WASHINGTON (Reuters) - Pap smear tests are still the best way to prevent cervical cancer, but women should not seek them every year, a U.S. government-backed expert panel and major cancer groups said Wednesday.
Instead, every three years is a reasonable timetable, according to the Preventive Services Task Force (USPSTF), the same group that recently recommended against routine prostate cancer tests for healthy men.
Proposing changes to 2003 recommendations, the task force also said evidence is still insufficient to weigh harms and benefits of tests screening for human papillomavirus (HPV) — in contrast with the views of cancer patient advocates, who on Wednesday stepped up their support of such tests.
However, in a rare show of unity, the groups including the American Cancer Society sided with the panel on the new recommendations and proposed new screening guidelines themselves for the first time, bluntly recommending against the common practice of annual Pap tests.
In a Pap test, cells are swabbed or scraped from the cervix to be examined for cancer or precancerous changes.
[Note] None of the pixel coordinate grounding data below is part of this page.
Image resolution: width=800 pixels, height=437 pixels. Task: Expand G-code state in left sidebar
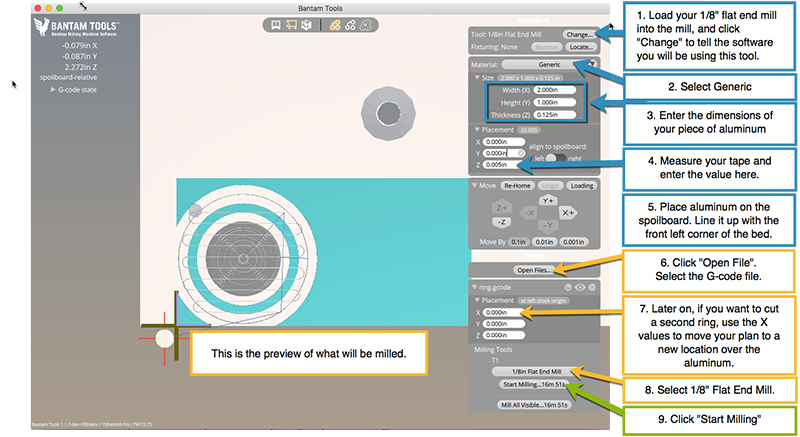pos(74,90)
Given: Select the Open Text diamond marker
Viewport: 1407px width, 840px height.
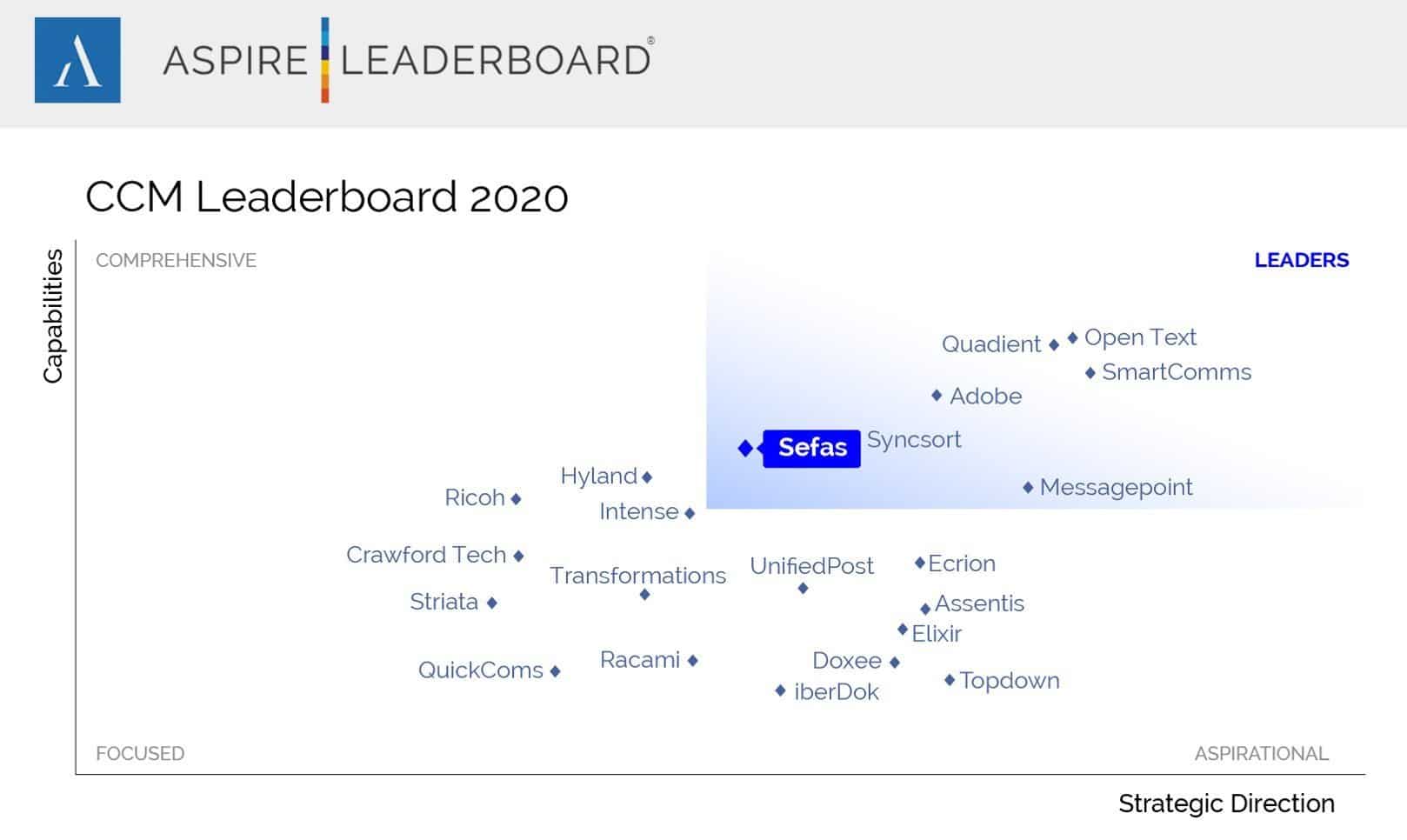Looking at the screenshot, I should click(1072, 337).

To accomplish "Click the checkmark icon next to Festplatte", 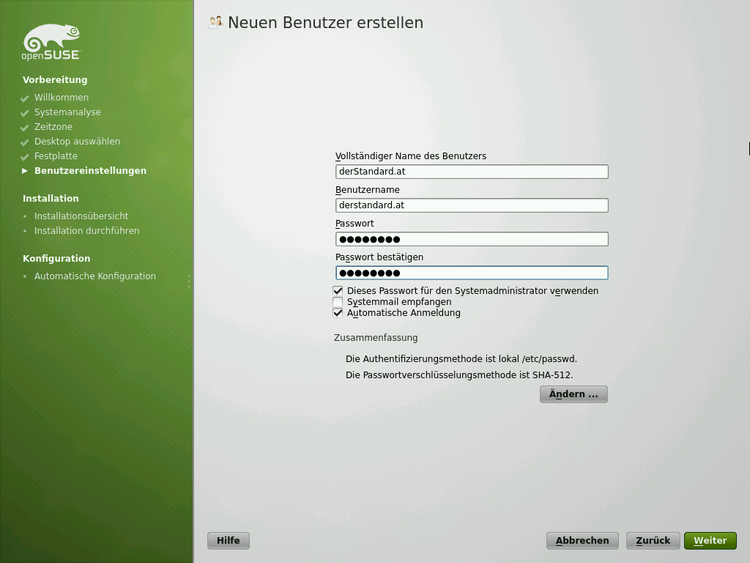I will [25, 157].
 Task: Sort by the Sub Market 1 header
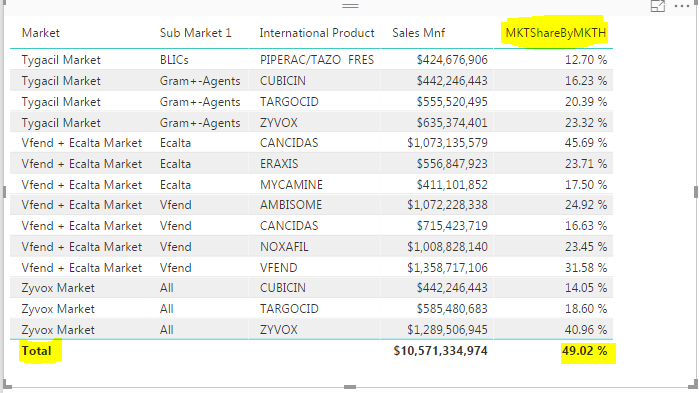tap(196, 33)
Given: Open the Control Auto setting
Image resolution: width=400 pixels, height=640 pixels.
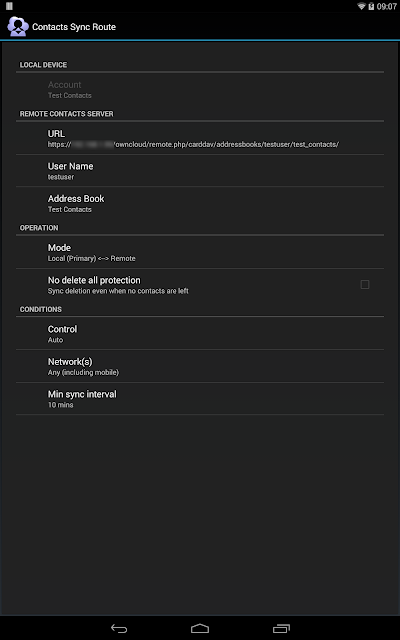Looking at the screenshot, I should [200, 333].
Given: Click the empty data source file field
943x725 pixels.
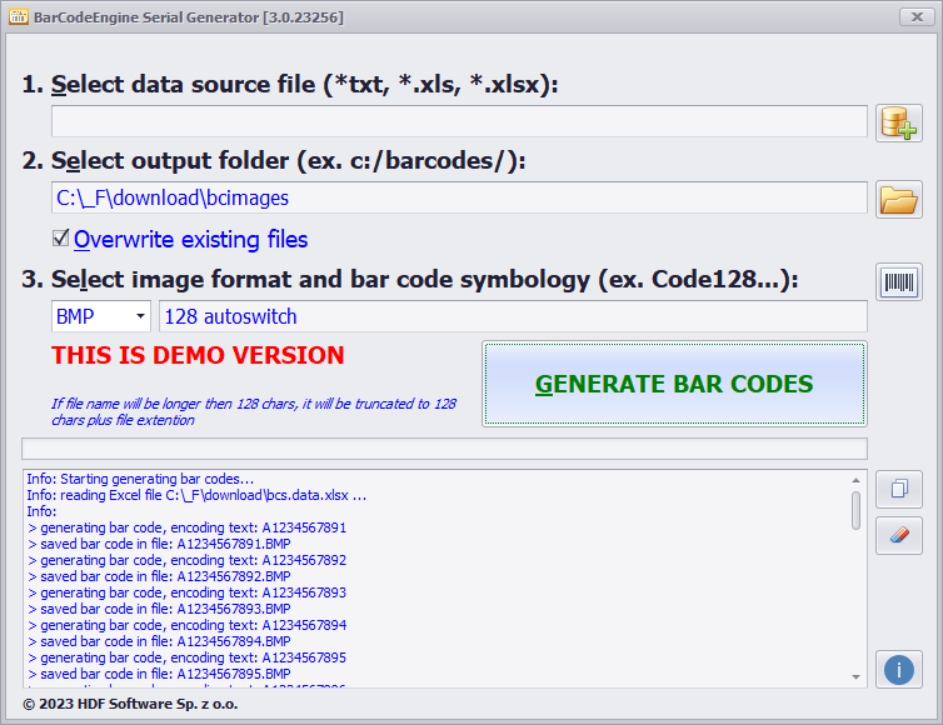Looking at the screenshot, I should point(459,122).
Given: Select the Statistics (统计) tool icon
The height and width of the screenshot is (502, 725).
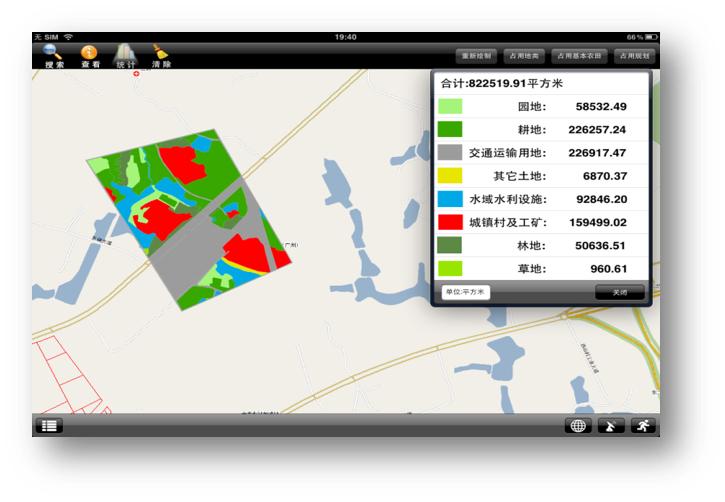Looking at the screenshot, I should pyautogui.click(x=125, y=55).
The same cells can be used for HPV testing to analyze for presence of viral DNA.
“If you test every year you find a lot of benign infections that would go away on their own... You end up overscreening, overmanaging and overtreating women who are not actually at risk of getting cervical cancer,” said Philip Castle of the American Society for Clinical Pathology.
The task force, comprised of primary care physicians who are experts at evidence-based research, is a highly influential in setting the tone for primary care practice.
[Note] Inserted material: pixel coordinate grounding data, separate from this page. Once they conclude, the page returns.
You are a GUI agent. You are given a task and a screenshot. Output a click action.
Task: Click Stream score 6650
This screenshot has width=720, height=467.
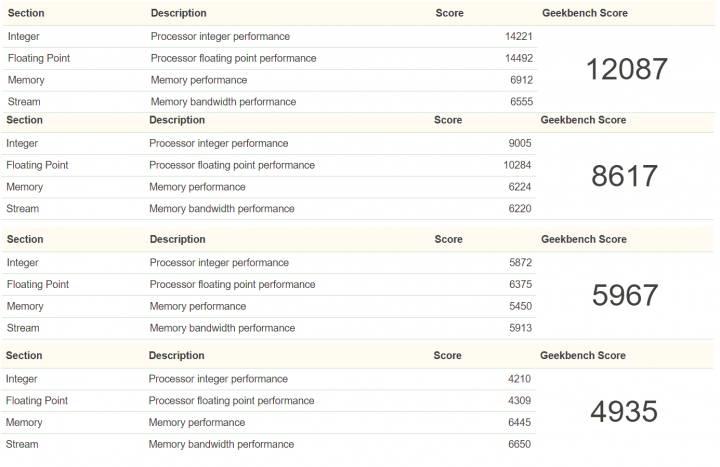pyautogui.click(x=519, y=444)
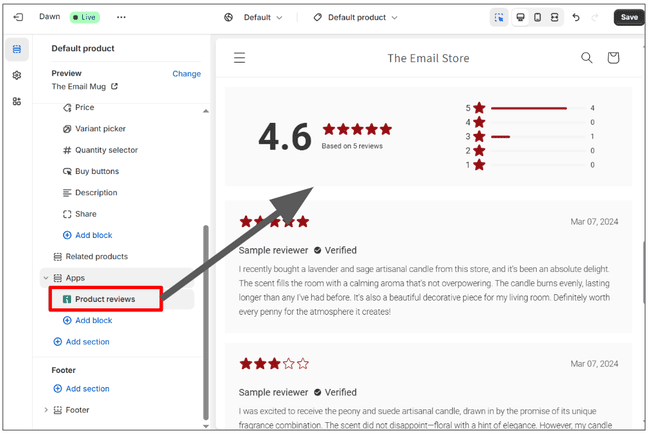Open the App embeds icon in sidebar
650x435 pixels.
pos(17,102)
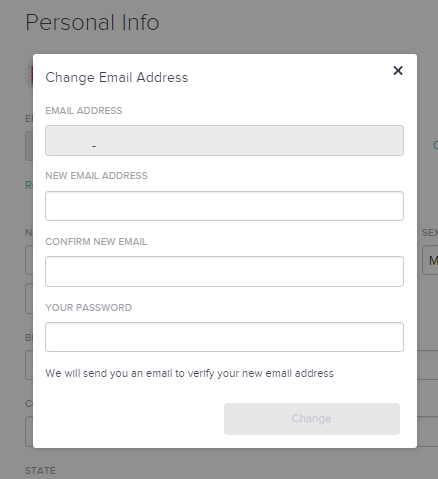Select the Confirm New Email field
Image resolution: width=438 pixels, height=479 pixels.
(x=224, y=271)
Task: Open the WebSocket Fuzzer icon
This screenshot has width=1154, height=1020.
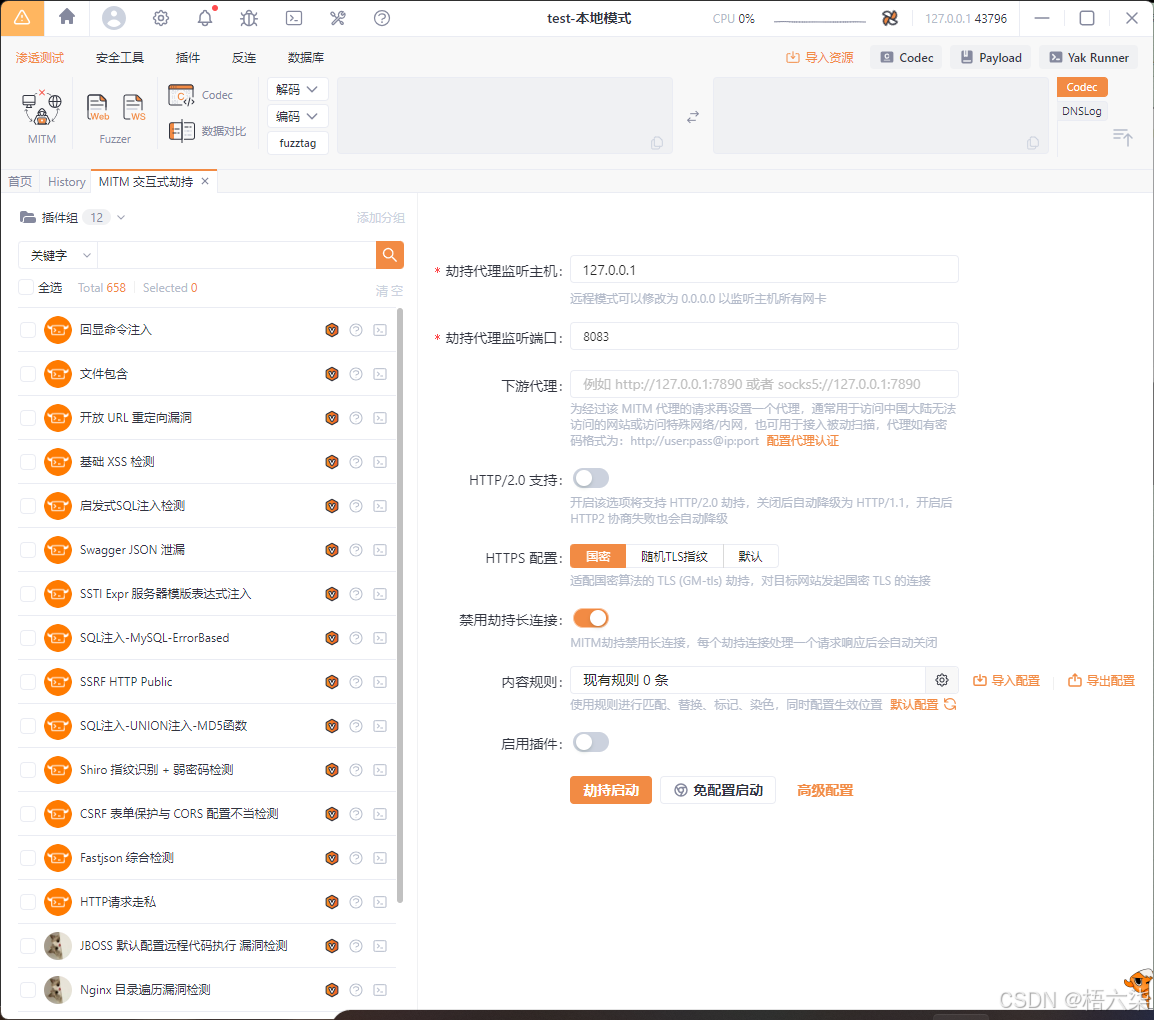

It must weigh the potential benefits of early detection of disease through screenings against the potential harms to healthy patients who may be subjected unnecessarily to more invasive procedures or side-effects.
Echoing the panels’ recommendations, the cancer groups also said women younger than 21 do not need to get tested.
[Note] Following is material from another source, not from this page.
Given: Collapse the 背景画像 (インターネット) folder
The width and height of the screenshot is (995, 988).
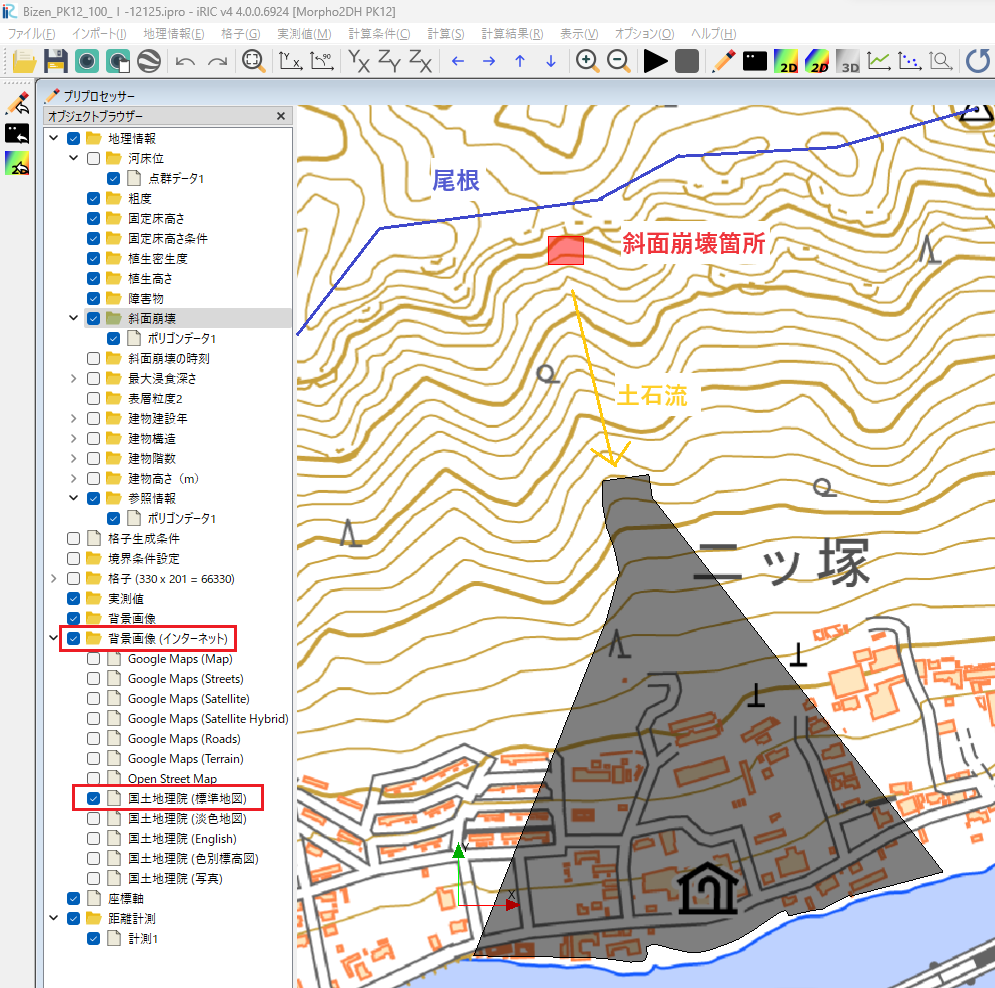Looking at the screenshot, I should (54, 638).
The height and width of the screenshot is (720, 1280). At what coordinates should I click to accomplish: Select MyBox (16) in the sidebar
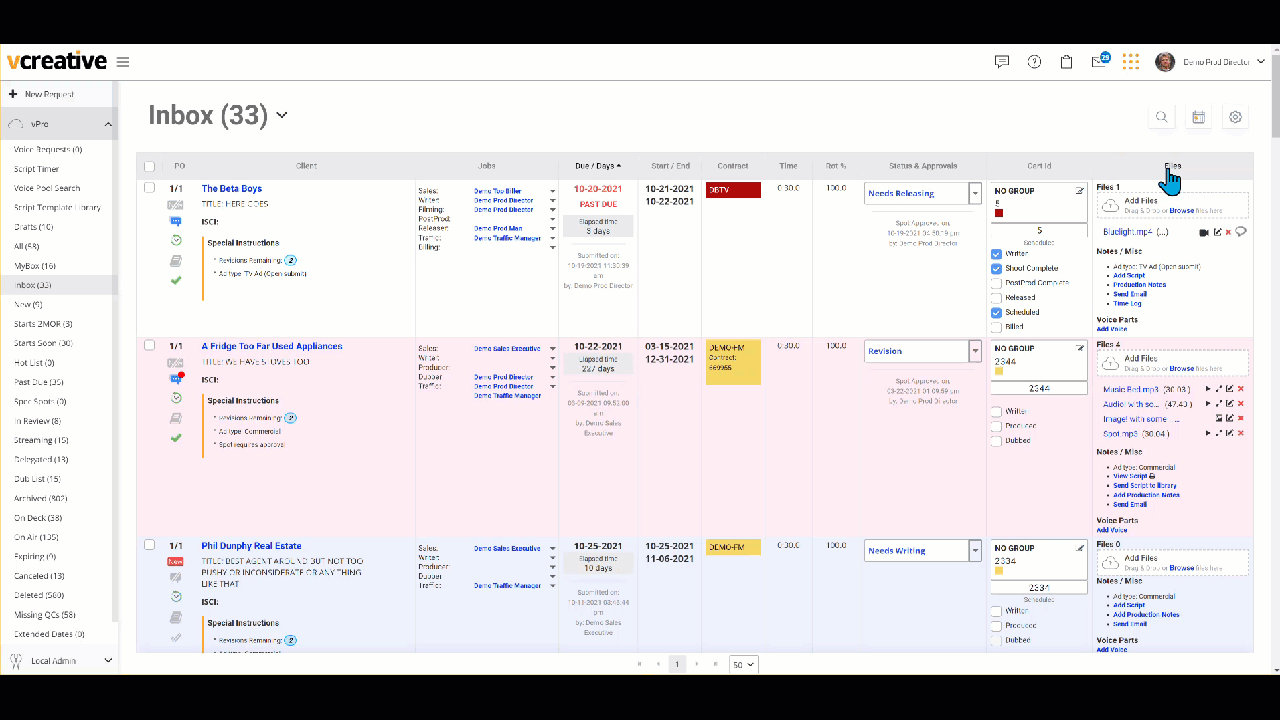[35, 266]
“Everybody agrees on almost everything: Let’s get rid of regular annual Pap testing, let’s get rid of teenage screenings, let’s screen women who aren’t getting screened,” said Debbie Saslow, the American Cancer Society’s director of breast and gynecologic cancer.
Side effects of overtesting could include vaginal bleeding, pain, infections, risks of pre-term delivery and psychological impacts of facing a possible cancer diagnosis, experts say.
“If you get crazy about it, you’re going to harm most of the population, and that’s the paradigm shift... Screening is not about finding disease, it’s about ruling out disease in the primary healthy population,” Castle said.
However, despite the task force’s skepticism over the effectiveness of the HPV test in preventing cancer, the cancer society and other groups called the combination of regular Pap plus HPV testing the “preferred strategy” for women over 30, if done every three to five years.
The HPV virus is very common and can cause genital warts and in some instances lead to cervical cancer, which strikes some 12,000 U.S. women every year and kills a third of them.
Usually, the immune system clears HPV on its own, especially in younger women. The task force found HPV screening causing more false positive cancer results than the Pap alone.
Cancer groups and the task force have recently come at odds over the panel’s recommendation against prostate cancer screening in healthy men. In 2009, the outcry got even more heated against the task force’s recommendation on scaling back routine mammograms in women in their 40s and 50s.
Wednesday, the task force recommended a Pap smear test every three years for women between 21 and 65 years of age, who have had sex and have not had their cervix removed. The panel found “little to no benefit” in screening women older than 65 who had been previously tested and not enough evidence of benefit for women younger than 21.
Previously, USPSTF’s recommendations, as well as cancer groups’, told women of any age to begin testing within three years of becoming sexually active or no later than 21.